▶ [WHAT TO WORK ON]: Of the lines below, reproduce exactly those from the line containing "1000x625 pixels." to the end, including both the first and the last.

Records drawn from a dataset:
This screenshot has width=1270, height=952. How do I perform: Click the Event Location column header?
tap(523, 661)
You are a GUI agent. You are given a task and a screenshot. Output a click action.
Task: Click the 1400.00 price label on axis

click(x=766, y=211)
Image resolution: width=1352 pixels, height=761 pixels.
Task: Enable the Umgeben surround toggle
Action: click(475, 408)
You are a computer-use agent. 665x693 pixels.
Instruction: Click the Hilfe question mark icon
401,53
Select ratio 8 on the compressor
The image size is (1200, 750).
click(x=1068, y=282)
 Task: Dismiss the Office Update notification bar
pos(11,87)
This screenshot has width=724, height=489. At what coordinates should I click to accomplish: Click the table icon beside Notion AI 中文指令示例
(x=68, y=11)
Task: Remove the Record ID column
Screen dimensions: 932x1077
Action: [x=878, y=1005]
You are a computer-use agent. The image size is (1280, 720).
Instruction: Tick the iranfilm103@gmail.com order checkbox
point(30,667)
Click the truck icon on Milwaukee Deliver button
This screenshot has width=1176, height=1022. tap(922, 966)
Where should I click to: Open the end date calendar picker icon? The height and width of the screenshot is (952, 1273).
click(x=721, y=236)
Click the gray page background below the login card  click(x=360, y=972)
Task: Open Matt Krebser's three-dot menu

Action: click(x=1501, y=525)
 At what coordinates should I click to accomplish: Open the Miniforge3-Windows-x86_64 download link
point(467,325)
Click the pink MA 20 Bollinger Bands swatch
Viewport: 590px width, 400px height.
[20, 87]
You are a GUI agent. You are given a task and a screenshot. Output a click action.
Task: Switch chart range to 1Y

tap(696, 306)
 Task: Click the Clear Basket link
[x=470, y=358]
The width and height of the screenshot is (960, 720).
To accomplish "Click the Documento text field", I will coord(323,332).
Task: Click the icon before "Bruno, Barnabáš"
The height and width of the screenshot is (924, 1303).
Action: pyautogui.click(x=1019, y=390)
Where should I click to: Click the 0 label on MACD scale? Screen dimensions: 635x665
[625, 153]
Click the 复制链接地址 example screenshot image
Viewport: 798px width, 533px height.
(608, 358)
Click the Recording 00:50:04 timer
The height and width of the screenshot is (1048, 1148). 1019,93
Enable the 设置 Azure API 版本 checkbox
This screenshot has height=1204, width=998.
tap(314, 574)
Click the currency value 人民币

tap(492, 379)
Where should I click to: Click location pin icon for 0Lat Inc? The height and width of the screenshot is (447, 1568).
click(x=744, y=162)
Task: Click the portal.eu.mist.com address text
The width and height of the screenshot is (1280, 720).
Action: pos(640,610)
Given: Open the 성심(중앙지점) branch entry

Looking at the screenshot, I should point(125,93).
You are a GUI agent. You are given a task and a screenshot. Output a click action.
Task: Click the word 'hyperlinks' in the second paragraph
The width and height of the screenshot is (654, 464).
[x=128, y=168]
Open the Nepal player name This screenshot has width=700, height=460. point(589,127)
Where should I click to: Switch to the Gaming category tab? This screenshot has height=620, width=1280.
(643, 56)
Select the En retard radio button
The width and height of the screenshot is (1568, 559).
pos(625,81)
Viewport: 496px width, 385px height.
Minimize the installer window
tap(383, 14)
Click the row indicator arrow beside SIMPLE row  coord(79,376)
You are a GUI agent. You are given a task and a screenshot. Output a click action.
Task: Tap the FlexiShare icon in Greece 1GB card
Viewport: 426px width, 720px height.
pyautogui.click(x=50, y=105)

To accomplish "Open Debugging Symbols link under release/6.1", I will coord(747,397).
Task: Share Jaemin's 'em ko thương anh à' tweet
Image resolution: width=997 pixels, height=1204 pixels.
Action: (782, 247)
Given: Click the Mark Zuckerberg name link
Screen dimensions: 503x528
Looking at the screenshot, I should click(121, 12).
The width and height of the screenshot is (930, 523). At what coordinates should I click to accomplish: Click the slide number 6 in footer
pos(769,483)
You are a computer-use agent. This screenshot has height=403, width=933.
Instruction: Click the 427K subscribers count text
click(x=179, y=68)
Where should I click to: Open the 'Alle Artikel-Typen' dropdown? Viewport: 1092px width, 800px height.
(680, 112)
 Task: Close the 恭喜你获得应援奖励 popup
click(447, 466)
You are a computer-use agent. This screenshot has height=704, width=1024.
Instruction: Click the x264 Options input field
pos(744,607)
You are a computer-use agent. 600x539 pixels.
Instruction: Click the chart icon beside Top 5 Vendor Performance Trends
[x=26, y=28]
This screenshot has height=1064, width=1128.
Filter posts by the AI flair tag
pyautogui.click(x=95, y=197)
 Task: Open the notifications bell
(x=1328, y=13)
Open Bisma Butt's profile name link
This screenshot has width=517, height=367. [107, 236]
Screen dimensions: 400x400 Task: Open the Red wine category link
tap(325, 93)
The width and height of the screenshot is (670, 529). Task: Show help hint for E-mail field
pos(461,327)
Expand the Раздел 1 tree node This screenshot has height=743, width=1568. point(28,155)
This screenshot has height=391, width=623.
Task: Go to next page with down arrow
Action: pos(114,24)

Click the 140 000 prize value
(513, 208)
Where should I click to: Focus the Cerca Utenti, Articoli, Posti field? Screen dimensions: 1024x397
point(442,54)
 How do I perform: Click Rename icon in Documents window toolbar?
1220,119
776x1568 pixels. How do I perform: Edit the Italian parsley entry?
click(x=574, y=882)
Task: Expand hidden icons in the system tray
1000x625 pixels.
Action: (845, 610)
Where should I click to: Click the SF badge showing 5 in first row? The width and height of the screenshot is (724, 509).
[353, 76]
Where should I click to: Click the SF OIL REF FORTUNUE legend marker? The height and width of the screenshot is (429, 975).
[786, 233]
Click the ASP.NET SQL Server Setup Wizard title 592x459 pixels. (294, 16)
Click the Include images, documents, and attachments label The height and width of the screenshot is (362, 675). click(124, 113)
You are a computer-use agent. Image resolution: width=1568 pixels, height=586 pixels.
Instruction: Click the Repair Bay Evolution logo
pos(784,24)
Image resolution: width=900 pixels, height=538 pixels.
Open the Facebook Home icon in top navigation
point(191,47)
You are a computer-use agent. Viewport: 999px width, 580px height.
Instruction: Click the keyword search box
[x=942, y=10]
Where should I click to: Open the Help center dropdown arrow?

▶ [OUTPUT]:
1000x625 pixels.
Action: (845, 610)
Where should I click to: Click the SF badge showing 5 in first row? The width and height of the screenshot is (724, 509).
[353, 76]
Where should I click to: Click the SF OIL REF FORTUNUE legend marker? The height and width of the screenshot is (429, 975).
[786, 233]
Click the ASP.NET SQL Server Setup Wizard title 592x459 pixels. (294, 16)
Click the Include images, documents, and attachments label The height and width of the screenshot is (362, 675). click(124, 113)
You are a computer-use agent. Image resolution: width=1568 pixels, height=586 pixels.
Instruction: Click the Repair Bay Evolution logo
pos(784,24)
Image resolution: width=900 pixels, height=538 pixels.
Open the Facebook Home icon in top navigation
point(191,47)
You are a computer-use agent. Viewport: 999px width, 580px height.
Instruction: Click the keyword search box
[x=942, y=10]
Where should I click to: Open the Help center dropdown arrow?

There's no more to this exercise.